The modern periodic table is a must have in a chemistry class. It is more than a tabular organisation of chemical substances, but through it, reactivity among elements is predicted and other ranges of chemical properties are analysed.

The periodic table arranges the elements by their atomic numbers and periodic properties. But scientists took over a century to assemble the elements that make up this table.

The whole game started in 1789 during the French revolution when a French chemist, Antoine Lavoisier, tried grouping the chemical elements as metals and non-metals.

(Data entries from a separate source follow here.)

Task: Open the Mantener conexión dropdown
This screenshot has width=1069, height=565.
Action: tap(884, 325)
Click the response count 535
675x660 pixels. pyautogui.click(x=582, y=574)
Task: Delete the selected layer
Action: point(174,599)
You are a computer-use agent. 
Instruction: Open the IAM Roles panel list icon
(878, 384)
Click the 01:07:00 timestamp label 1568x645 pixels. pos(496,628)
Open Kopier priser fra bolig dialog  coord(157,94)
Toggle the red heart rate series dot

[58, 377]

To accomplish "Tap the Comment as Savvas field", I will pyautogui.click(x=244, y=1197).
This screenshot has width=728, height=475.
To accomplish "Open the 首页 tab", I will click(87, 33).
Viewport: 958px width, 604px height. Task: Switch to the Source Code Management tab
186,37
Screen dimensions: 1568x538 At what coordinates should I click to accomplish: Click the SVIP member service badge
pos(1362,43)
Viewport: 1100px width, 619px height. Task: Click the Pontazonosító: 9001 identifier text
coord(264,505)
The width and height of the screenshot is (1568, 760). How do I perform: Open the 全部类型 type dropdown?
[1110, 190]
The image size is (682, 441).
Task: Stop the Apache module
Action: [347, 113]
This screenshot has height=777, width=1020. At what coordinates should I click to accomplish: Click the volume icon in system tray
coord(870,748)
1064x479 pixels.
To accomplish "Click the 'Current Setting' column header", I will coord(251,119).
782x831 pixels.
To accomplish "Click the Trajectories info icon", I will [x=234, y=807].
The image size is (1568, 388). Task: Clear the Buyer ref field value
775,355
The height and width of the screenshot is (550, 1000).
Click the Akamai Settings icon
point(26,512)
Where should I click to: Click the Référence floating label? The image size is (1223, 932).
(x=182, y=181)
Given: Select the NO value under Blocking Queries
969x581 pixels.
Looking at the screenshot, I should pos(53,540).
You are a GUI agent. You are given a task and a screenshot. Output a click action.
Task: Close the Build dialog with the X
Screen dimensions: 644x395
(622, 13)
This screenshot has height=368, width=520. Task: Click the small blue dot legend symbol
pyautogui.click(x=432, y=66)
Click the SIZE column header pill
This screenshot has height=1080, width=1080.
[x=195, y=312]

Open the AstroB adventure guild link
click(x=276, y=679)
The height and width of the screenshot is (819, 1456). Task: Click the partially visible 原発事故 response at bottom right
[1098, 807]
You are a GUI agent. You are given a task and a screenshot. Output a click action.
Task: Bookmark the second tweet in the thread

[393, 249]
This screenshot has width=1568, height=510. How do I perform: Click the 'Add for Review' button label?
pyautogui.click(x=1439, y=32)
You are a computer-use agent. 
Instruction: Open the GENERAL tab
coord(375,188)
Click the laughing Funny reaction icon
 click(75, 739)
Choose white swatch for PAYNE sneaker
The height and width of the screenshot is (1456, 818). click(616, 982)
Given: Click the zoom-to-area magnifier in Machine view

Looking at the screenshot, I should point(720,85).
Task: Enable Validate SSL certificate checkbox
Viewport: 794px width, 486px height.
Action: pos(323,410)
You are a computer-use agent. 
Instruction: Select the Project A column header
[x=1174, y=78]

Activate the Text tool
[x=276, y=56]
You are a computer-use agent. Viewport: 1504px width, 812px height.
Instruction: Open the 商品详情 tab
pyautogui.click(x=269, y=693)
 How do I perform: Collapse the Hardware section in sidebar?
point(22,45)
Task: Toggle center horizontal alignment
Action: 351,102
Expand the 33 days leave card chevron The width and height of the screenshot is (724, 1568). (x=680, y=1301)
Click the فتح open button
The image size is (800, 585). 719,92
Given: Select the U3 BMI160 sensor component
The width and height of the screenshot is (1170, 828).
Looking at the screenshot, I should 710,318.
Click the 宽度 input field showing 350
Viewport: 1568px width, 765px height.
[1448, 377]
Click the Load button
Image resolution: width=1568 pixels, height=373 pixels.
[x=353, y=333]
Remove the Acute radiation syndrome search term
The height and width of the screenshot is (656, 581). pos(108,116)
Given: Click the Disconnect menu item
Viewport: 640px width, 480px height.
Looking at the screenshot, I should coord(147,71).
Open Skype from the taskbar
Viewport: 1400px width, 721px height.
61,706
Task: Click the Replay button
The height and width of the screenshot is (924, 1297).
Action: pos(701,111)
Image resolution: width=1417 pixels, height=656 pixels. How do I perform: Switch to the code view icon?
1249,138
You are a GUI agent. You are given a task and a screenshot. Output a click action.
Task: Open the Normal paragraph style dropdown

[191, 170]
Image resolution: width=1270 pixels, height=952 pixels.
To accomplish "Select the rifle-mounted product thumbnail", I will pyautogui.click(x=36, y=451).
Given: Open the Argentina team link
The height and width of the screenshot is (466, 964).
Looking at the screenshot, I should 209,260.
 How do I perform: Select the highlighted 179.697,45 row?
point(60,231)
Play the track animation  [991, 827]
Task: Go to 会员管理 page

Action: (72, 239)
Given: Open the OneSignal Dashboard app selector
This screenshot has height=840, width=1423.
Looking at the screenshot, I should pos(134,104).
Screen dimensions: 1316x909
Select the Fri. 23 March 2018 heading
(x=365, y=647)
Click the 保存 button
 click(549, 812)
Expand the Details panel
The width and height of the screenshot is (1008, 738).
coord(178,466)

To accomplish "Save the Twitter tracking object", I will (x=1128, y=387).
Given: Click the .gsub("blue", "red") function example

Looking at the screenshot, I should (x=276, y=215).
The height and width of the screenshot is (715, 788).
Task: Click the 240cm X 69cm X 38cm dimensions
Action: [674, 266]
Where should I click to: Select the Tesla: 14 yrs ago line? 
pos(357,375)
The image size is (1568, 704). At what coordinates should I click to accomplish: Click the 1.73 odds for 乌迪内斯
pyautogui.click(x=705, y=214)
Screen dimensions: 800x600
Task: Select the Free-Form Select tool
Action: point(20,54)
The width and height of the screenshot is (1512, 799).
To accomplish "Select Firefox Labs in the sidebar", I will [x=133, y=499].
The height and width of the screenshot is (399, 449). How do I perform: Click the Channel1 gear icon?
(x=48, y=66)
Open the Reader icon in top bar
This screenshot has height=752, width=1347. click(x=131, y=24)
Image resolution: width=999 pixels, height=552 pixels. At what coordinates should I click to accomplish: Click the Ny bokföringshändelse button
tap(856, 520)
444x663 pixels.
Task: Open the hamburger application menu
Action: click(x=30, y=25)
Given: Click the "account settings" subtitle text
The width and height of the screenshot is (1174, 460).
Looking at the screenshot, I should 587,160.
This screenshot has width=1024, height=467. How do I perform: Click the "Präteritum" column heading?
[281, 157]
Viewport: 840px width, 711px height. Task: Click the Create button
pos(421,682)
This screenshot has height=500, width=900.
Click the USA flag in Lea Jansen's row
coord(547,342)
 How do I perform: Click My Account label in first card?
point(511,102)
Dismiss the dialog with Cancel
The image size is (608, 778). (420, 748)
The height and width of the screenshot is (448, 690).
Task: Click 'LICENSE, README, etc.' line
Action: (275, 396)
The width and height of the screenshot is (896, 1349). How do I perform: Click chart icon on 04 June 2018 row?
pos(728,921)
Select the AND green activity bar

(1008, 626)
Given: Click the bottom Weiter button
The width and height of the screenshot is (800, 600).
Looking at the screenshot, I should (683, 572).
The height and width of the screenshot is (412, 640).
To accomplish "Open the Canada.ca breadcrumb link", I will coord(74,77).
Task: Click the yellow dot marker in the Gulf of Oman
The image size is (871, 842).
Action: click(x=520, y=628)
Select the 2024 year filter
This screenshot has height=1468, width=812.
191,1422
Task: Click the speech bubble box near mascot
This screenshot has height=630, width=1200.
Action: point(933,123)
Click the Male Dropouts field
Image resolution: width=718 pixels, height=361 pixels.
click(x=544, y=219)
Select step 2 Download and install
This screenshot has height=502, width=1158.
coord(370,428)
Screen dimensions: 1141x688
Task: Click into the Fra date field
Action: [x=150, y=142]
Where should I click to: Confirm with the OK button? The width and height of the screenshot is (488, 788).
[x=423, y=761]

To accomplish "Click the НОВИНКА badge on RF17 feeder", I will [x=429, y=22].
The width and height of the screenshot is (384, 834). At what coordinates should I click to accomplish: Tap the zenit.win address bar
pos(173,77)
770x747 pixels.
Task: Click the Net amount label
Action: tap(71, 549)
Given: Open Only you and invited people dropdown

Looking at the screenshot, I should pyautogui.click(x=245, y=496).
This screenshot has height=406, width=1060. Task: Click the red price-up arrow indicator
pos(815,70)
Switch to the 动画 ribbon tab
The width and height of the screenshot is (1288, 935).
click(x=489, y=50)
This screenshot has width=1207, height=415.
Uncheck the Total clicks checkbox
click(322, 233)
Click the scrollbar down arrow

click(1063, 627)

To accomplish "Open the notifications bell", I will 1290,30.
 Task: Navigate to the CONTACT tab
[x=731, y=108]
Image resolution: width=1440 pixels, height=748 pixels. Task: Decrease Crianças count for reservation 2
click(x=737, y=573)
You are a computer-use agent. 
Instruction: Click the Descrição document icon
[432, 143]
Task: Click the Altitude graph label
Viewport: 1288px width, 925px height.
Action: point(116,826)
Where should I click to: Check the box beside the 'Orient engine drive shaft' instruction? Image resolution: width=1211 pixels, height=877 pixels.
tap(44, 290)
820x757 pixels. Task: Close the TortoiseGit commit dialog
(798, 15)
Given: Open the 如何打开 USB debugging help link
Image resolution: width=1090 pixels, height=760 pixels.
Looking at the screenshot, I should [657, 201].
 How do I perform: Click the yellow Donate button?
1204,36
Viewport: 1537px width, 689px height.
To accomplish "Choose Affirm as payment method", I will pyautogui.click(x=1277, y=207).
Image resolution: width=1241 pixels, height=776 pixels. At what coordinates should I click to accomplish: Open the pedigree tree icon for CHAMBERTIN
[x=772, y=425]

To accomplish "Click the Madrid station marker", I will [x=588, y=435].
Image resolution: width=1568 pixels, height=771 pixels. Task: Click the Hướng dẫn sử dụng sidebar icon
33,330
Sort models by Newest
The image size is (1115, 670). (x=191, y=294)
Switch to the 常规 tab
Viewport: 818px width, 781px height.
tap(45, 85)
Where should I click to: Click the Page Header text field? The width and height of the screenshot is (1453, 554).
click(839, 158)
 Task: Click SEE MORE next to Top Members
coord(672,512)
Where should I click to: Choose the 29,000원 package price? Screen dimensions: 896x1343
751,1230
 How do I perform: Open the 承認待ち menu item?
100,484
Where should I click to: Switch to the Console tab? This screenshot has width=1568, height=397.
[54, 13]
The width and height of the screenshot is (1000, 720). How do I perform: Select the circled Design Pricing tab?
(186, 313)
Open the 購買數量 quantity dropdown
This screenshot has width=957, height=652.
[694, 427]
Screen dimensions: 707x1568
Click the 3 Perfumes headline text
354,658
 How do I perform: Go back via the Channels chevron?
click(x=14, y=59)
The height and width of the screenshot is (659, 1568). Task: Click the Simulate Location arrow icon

Forty years later, a German physicist, Johann Wolfang Dobereinner, observed a range of similarities in physical and chemical properties of some elements. He then arranged them in groups of three in increasing atomic weight, hence, calling them triads.

In 1860, at the first international conference in Karlsruhe, Germany, a revised list of elements was published. The conference concluded an arrangement with increasing atomic mass.

British chemist John Newlands was the first to arrange the elements into a periodic table with increasing order of atomic masses.

He then arranged eight elements with similar properties and called them the law of octaves, but left no gaps undiscovered.

The undiscovered gap gave space to a Russian chemist, Dimitri Mendeleev Ivanovic, in 1869, who created the framework that became the modern periodic table.

Mendeleev even left gaps for elements that were yet to be discovered. He then predicted the names of the undiscovered elements. An element that was below aluminium, he named it "Eka-aluminium” meaning under aluminium, and that element was later on discovered as gallium.

A German chemist, Lothar Meyer, produced another version of the periodic table which was similar to Mendeleev’s but did not explain the properties of the yet to be discovered elements.

The Royal Society of London awarded the Davy Medal in 1882 to both Mendeleev and Meyer and the periodic table gained a universal recognition since then.

In 1995, the 101st element was named Mendelevium in Mendeleev’s honour.

UNESCO named 2019 the International Year of the Periodic Table to mark the 150th anniversary of Mendeleev’s publication.

The use of a periodic table is able to solve the problems in health, agriculture, environment, education and technology.